Let alone laid eyes on a creature as vicious and beautiful as the one before me.

He tries to move away, scrambling and writhing in the dirt, but he doesn’t get very far. Not with how badly he’s injured.

I inch closer.

“Don’t touch me,” he snarls.

Immediately I understand why.

I glance at my own blood still fresh on my fingers. If the pain he showed me only a moment ago is any indication of how he’s feeling . . .

I look to the blood-soaked ground. To the bruises, the cuts, and lacerations that cover him.

“Did you . . . come here to take me?” he asks, his voice wavering.

Broken. Defeated.

I’m not certain I know the answer to that, but for some reason, I shake my head. “No.”

My response doesn’t change anything.

He’s still staring up at me with wild eyes, like I might lash out and do exactly what he did to me—only worse—similar to what he endured at the hands of his—

“Father,” he groans, collapsing onto the ground and staring up toward Heaven, pleading.

Pleading for the forgiveness of the Creator who nearly ended him.

Who is this confusing creature?

I must ask the question out loud, because a moment later, he puffs out his chest slightly, despite that he’s still lying there, only a stone’s throw away from me in the dirt.

“Lucifer,” he rasps.

Lucifer. God’s Lightbringer.

That’s right.

He was God’s favorite among them.

Well, previous favorite.

I take a step closer. “Let me—”

“I said, ‘Don’t touch me,’” he snarls, the fear in his eyes crackling, like that thing called fire his “Father” created recently.

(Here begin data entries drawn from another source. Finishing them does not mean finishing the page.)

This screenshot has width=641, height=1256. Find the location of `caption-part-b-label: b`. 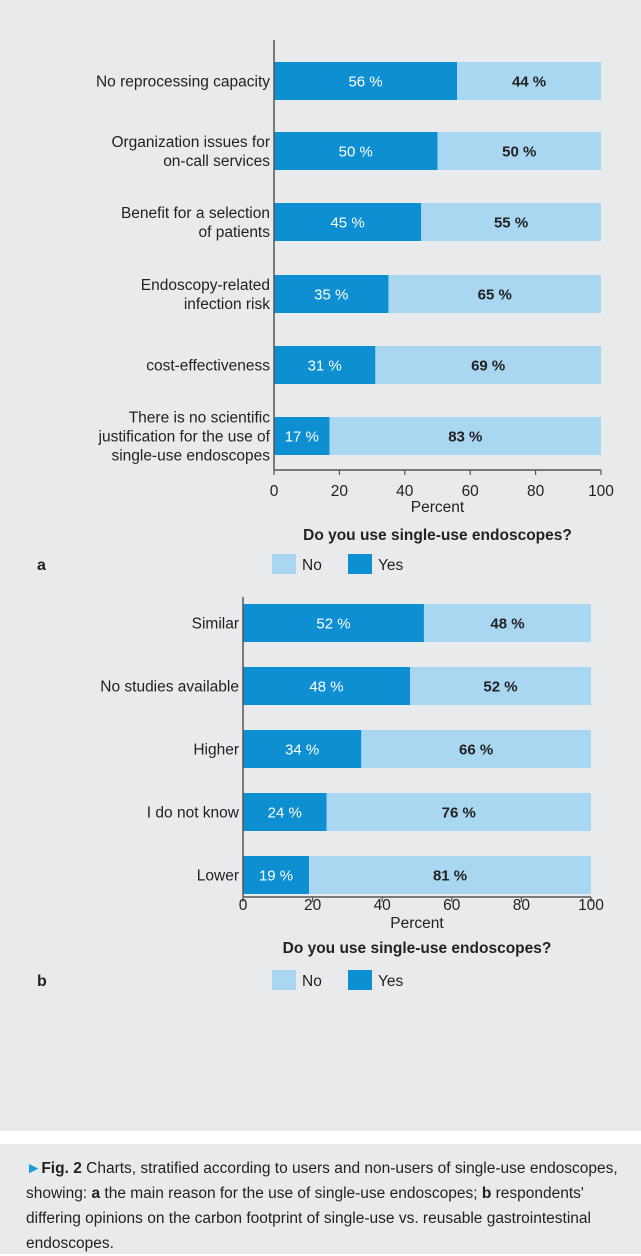

caption-part-b-label: b is located at coordinates (486, 1194).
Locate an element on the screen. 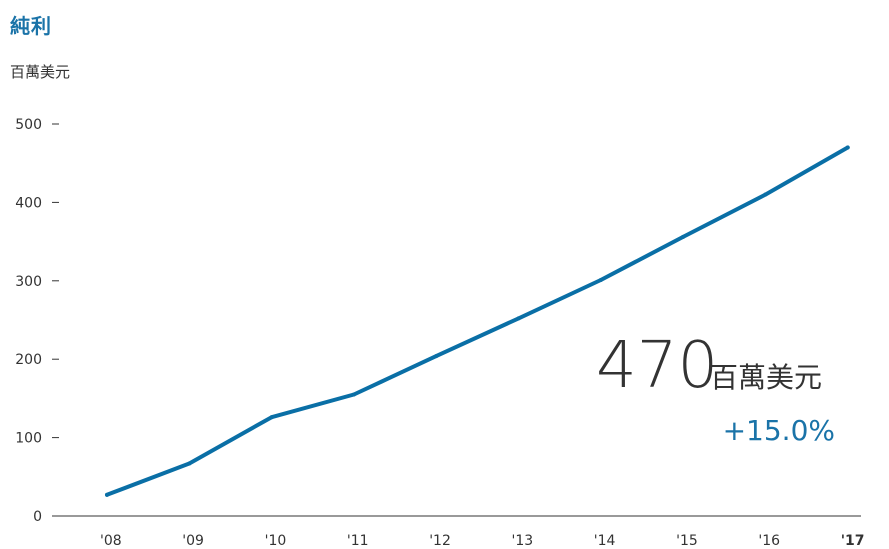 The image size is (889, 549). x-tick-label: '12 is located at coordinates (440, 541).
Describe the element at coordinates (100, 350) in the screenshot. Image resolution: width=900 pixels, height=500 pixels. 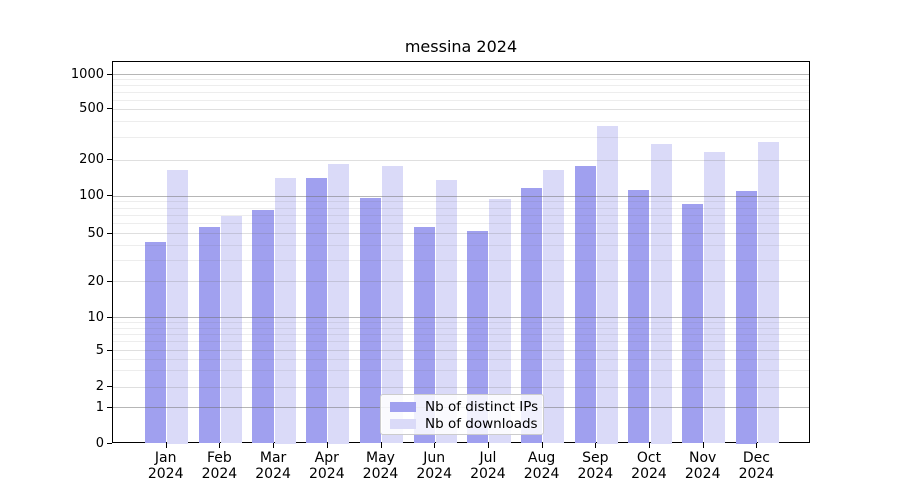
I see `y-tick-label-5: 5` at that location.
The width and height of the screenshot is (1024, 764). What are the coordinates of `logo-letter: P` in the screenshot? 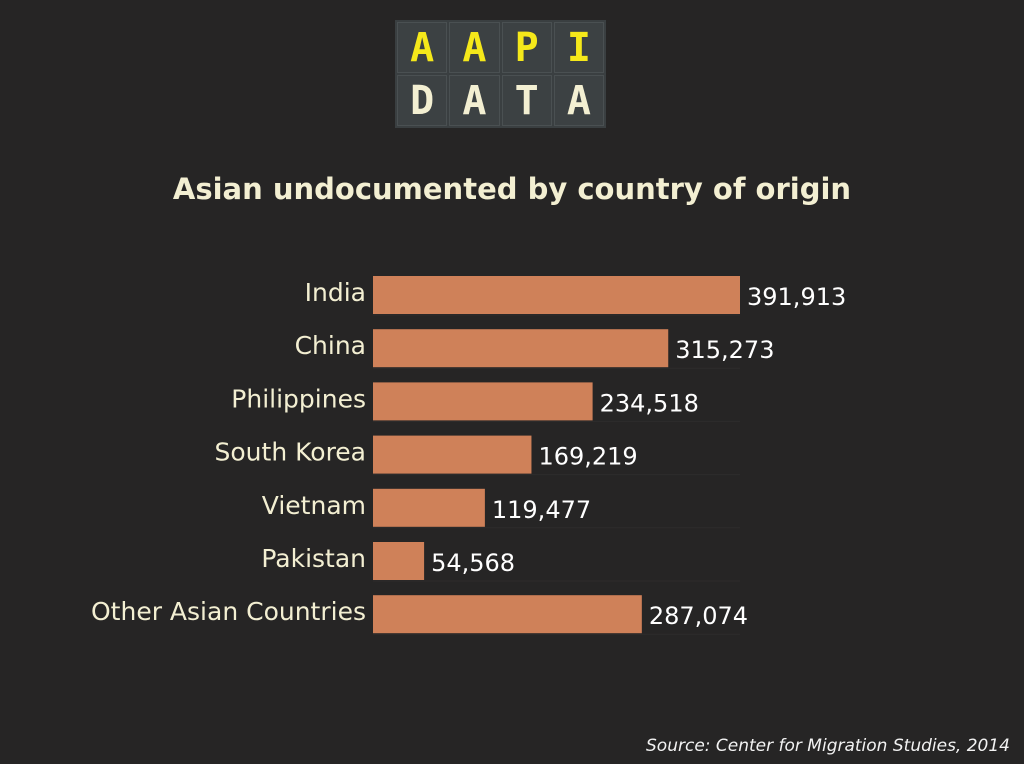 It's located at (526, 48).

It’s the first time I’ve ever seen a glimpse of what I truly am to someone.

I’m death.

It’s the whole of me, and yet I don’t want it to be.

But I see it there, playing out on his face.

The fear that I’m going to end him.

“What were you fighting for?” I crouch beside him, curiosity getting the better of me.

He swallows and closes his eyes for a moment, the muscles in his throat writhing as something wet starts to leak from them. “My pride, it seems.”

He looks away, and deep in my chest, I have the sudden, inexplicable urge to comfort him.

“Do you know what a friend is?” I lift the brow he cut, and another round of pain sears through it.

I’ve never experienced anything like it before, but I’m . . . not certain I hate it.

An odd mixture of suspicion, confusion, and curiosity plays out on his face, his gaze narrowing.

He’s still lying there, bleeding and broken, barely able to lift his own head, and yet he’s still full of that thing he just mentioned.

Pride, he called it.

“No.” His amber eyes dart over me, momentary, fleeting, before he collapses into the dirt. “My Father keeps talking about it, but my sister, Seraph, is the closest thing I’ve ever known.”

“Sister?” This is another new concept.

“One of my siblings.”

I tilt my head at him curiously. “Do you think you and I could be—”

“Friends?” he finishes, his gaze combing over my nude form, the one I created to match his.

The feeling that sparks low and deep in this angelic version of me is also new.

Unexpected.

I give a curt nod before I offer him my hand.

He stares at it for a long beat, considering, before he says, “I suppose I’m going to need someone to help me rebuild,” and then he takes it.

And that’s how it starts.

Both beginning and end.

Of me. Of him. Of all of us.

I hide him somewhere I’m certain God and none of the others will see, somewhere none of them will ever touch him again, a realm that he and I plan to create, before I return to Heaven, once I’m certain God’s newly fallen son is no longer watching me.

The Creator greets me with wide, open arms as He says, “Now, Death, let me tell you what I have planned for the ending.”